Goal of the exercise> Reproduce the data below exactly. Skip the pictures.

Record extracts>
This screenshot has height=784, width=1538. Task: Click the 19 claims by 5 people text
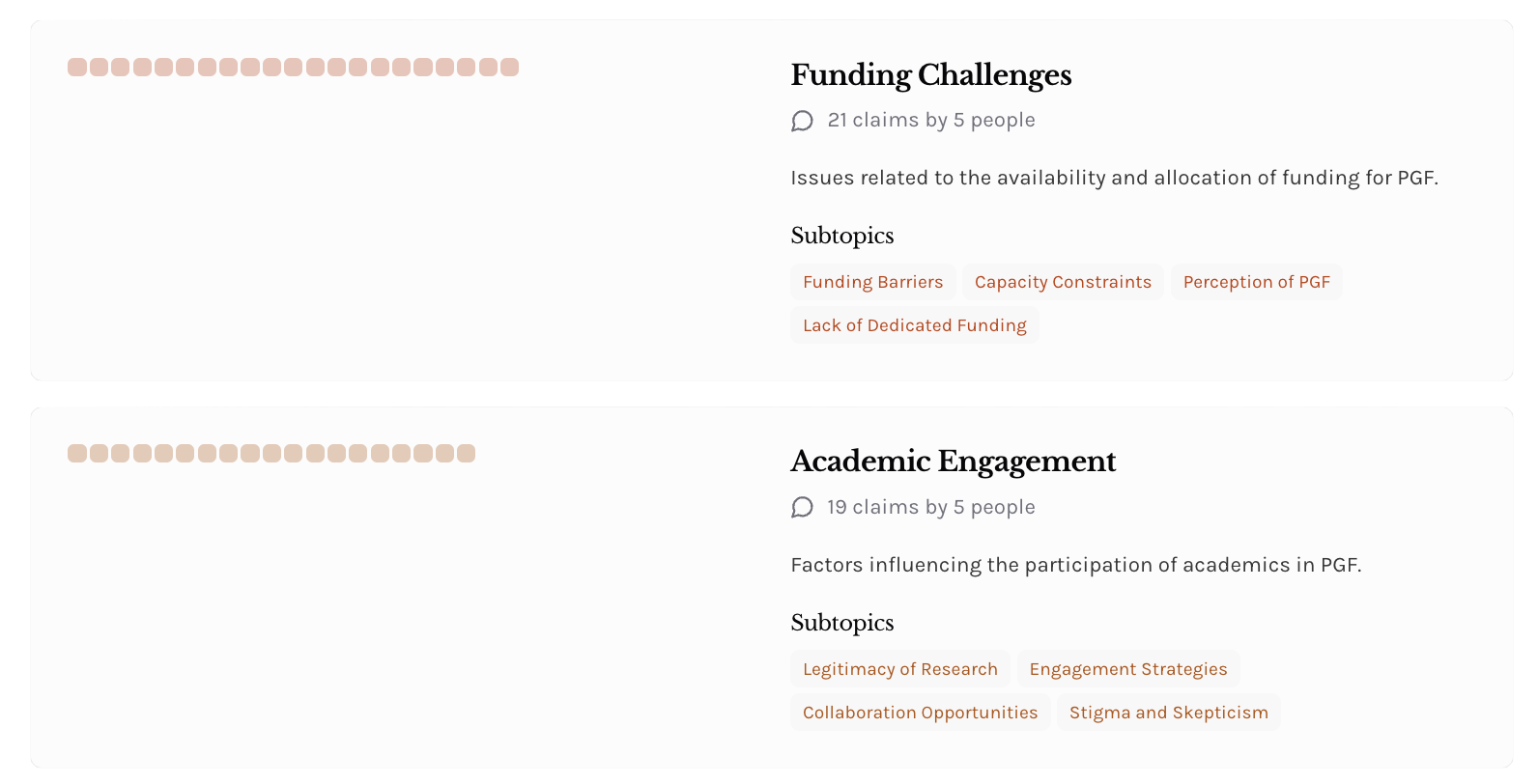coord(931,508)
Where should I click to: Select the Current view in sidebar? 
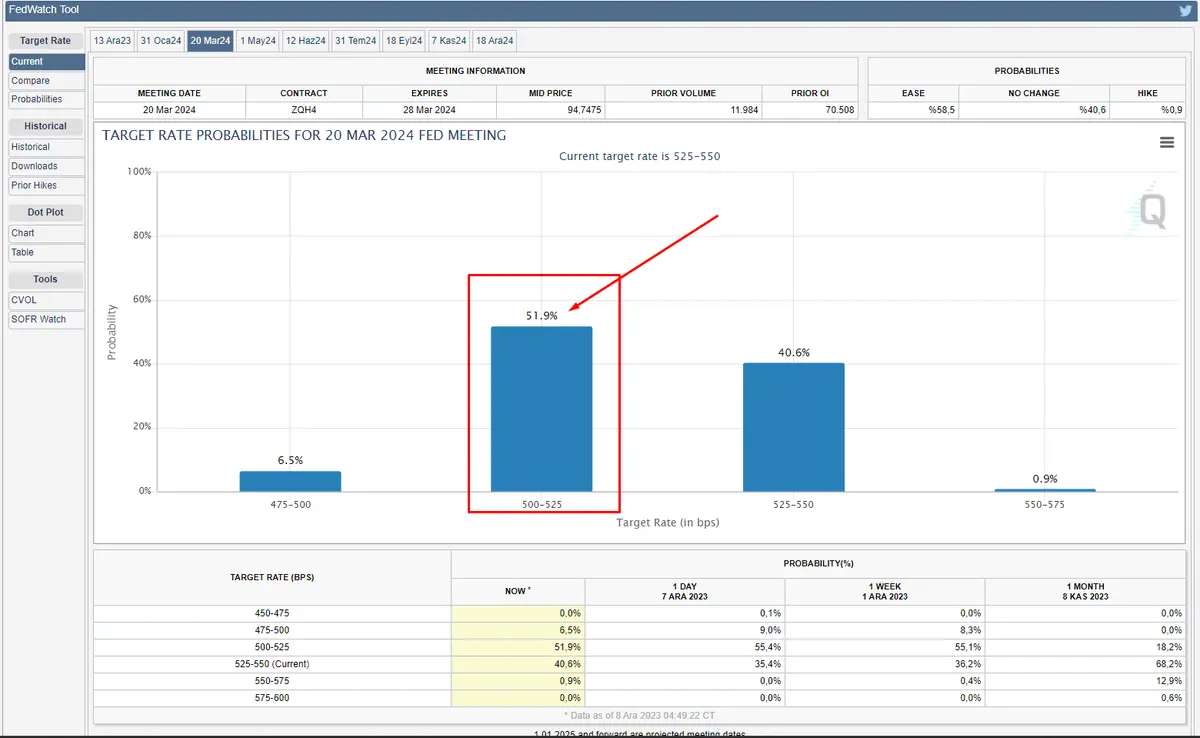28,62
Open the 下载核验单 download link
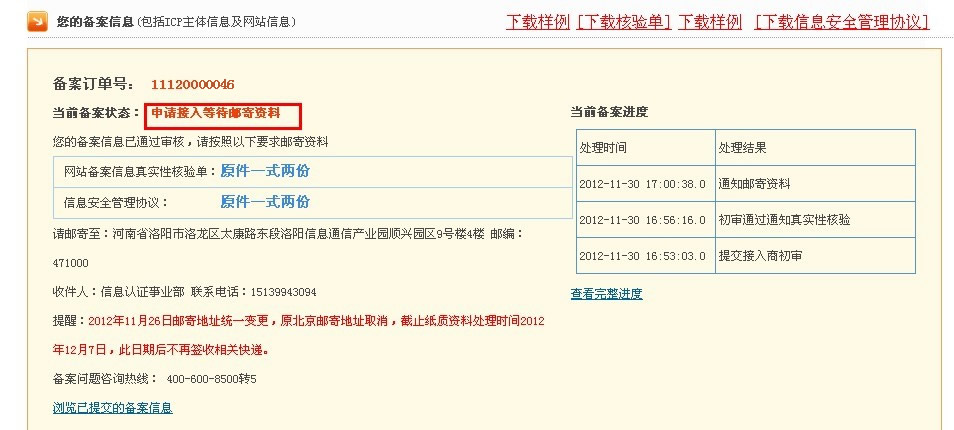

Reply to the exercise>
This screenshot has height=784, width=1538. Task: Click the 19 claims by 5 people text
coord(931,508)
Where should I click to: Select the Current view in sidebar? 
28,62
Open the 下载核验单 download link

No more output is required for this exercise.